> INPUT DATA:
=== Begin Enclosure ===

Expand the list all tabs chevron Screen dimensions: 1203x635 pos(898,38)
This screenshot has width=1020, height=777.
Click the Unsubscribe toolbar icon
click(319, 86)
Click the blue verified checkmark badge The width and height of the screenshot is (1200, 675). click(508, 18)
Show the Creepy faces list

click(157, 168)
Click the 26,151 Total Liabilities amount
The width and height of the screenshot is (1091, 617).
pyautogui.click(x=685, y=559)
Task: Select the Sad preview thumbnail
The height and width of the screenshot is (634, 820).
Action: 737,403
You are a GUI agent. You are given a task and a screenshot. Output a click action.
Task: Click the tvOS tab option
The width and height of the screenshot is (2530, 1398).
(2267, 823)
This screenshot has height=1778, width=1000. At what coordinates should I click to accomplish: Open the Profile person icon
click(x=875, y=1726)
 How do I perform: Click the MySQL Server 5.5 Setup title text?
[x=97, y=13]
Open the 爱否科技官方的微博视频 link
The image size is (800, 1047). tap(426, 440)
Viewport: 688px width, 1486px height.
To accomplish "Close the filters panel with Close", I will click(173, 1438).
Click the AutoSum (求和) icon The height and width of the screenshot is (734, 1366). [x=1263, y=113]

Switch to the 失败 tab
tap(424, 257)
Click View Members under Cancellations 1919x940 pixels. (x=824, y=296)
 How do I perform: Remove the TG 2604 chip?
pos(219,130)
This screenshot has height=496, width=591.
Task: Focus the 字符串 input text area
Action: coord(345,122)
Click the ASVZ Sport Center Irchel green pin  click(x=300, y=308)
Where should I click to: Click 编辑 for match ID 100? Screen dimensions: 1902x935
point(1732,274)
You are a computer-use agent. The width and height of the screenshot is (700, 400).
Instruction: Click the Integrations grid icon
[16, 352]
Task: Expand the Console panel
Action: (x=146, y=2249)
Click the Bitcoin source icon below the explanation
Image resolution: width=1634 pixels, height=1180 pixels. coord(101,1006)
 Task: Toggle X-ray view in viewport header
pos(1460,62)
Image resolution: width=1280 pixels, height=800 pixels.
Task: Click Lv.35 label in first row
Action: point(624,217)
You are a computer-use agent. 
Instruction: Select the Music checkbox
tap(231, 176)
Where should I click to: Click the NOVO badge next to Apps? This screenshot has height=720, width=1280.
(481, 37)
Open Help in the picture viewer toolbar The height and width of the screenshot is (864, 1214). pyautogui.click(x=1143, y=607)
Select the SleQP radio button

=== End Enclosure ===

Copy the lines above exactly, leaving every word as it is.

> WRITTEN REPLY:
Expand the list all tabs chevron Screen dimensions: 1203x635 pos(898,38)
This screenshot has width=1020, height=777.
Click the Unsubscribe toolbar icon
click(319, 86)
Click the blue verified checkmark badge The width and height of the screenshot is (1200, 675). click(508, 18)
Show the Creepy faces list

click(157, 168)
Click the 26,151 Total Liabilities amount
The width and height of the screenshot is (1091, 617).
pyautogui.click(x=685, y=559)
Task: Select the Sad preview thumbnail
The height and width of the screenshot is (634, 820).
Action: 737,403
You are a GUI agent. You are given a task and a screenshot. Output a click action.
Task: Click the tvOS tab option
The width and height of the screenshot is (2530, 1398).
(2267, 823)
This screenshot has height=1778, width=1000. At what coordinates should I click to accomplish: Open the Profile person icon
click(x=875, y=1726)
 How do I perform: Click the MySQL Server 5.5 Setup title text?
[x=97, y=13]
Open the 爱否科技官方的微博视频 link
The image size is (800, 1047). tap(426, 440)
Viewport: 688px width, 1486px height.
To accomplish "Close the filters panel with Close", I will click(173, 1438).
Click the AutoSum (求和) icon The height and width of the screenshot is (734, 1366). [x=1263, y=113]

Switch to the 失败 tab
tap(424, 257)
Click View Members under Cancellations 1919x940 pixels. (x=824, y=296)
 How do I perform: Remove the TG 2604 chip?
pos(219,130)
This screenshot has height=496, width=591.
Task: Focus the 字符串 input text area
Action: coord(345,122)
Click the ASVZ Sport Center Irchel green pin  click(x=300, y=308)
Where should I click to: Click 编辑 for match ID 100? Screen dimensions: 1902x935
point(1732,274)
You are a computer-use agent. The width and height of the screenshot is (700, 400).
Instruction: Click the Integrations grid icon
[16, 352]
Task: Expand the Console panel
Action: (x=146, y=2249)
Click the Bitcoin source icon below the explanation
Image resolution: width=1634 pixels, height=1180 pixels. coord(101,1006)
 Task: Toggle X-ray view in viewport header
pos(1460,62)
Image resolution: width=1280 pixels, height=800 pixels.
Task: Click Lv.35 label in first row
Action: point(624,217)
You are a computer-use agent. 
Instruction: Select the Music checkbox
tap(231, 176)
Where should I click to: Click the NOVO badge next to Apps? This screenshot has height=720, width=1280.
(481, 37)
Open Help in the picture viewer toolbar The height and width of the screenshot is (864, 1214). pyautogui.click(x=1143, y=607)
Select the SleQP radio button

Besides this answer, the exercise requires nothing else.